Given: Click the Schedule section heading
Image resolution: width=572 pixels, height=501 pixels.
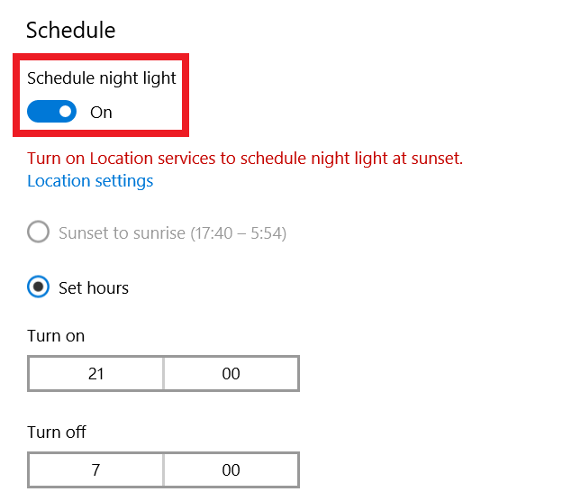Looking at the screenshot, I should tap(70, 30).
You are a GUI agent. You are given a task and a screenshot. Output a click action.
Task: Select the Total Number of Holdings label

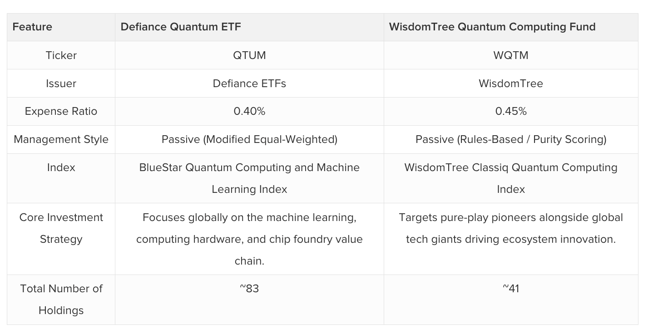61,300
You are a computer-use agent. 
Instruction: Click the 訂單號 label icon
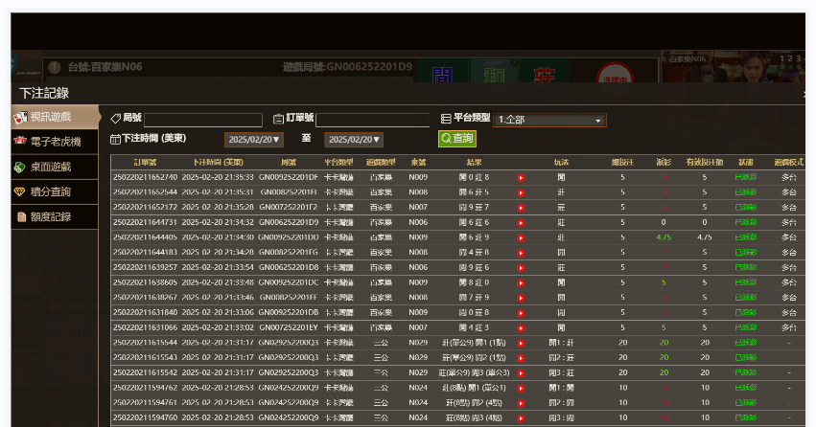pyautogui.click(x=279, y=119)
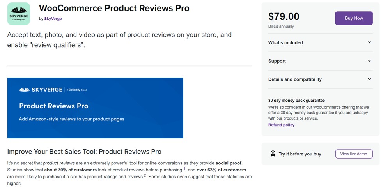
☆ ☆ ☆ ☆
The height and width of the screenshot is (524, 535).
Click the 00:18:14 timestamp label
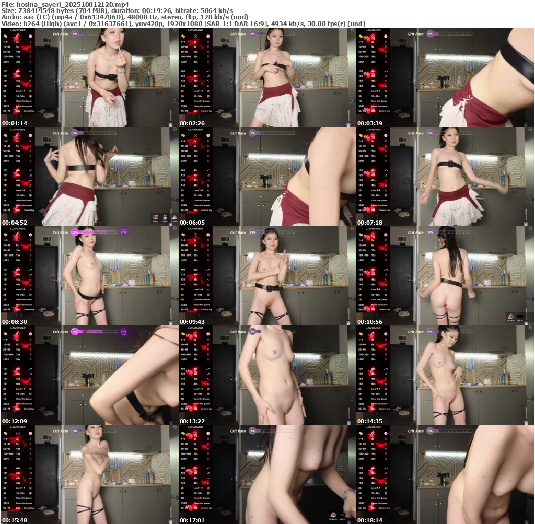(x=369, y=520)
☆ ☆ ☆ ☆
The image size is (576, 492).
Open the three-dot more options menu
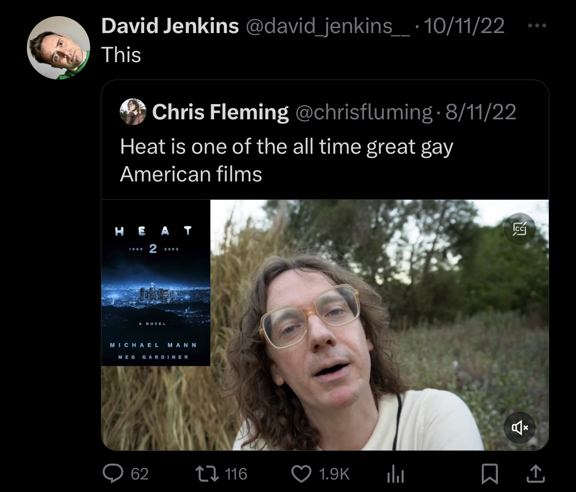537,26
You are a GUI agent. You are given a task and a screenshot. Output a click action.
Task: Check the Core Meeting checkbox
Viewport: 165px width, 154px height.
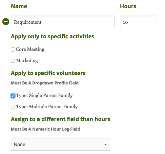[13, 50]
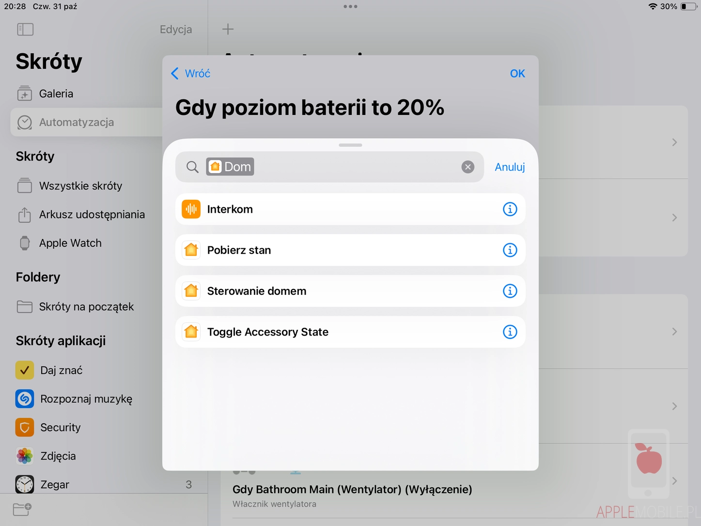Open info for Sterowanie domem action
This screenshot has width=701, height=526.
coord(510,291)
☆ ☆ ☆ ☆
# Written instruction
Give the lines of the records from the line with "Given: Click the Schedule section heading" to the line with "pyautogui.click(x=279, y=119)", both included, as a JSON list of strings, one string per line, with blank lines omitted. Leave the pictures out of the answer.

# Output
[
  "Given: Click the Schedule section heading",
  "Image resolution: width=572 pixels, height=501 pixels.",
  "Looking at the screenshot, I should tap(70, 30).",
  "You are a GUI agent. You are given a task and a screenshot. Output a click action.",
  "Task: Select the Total Number of Holdings label",
  "61,300",
  "You are a computer-use agent. ",
  "Instruction: Click the 訂單號 label icon",
  "pyautogui.click(x=279, y=119)"
]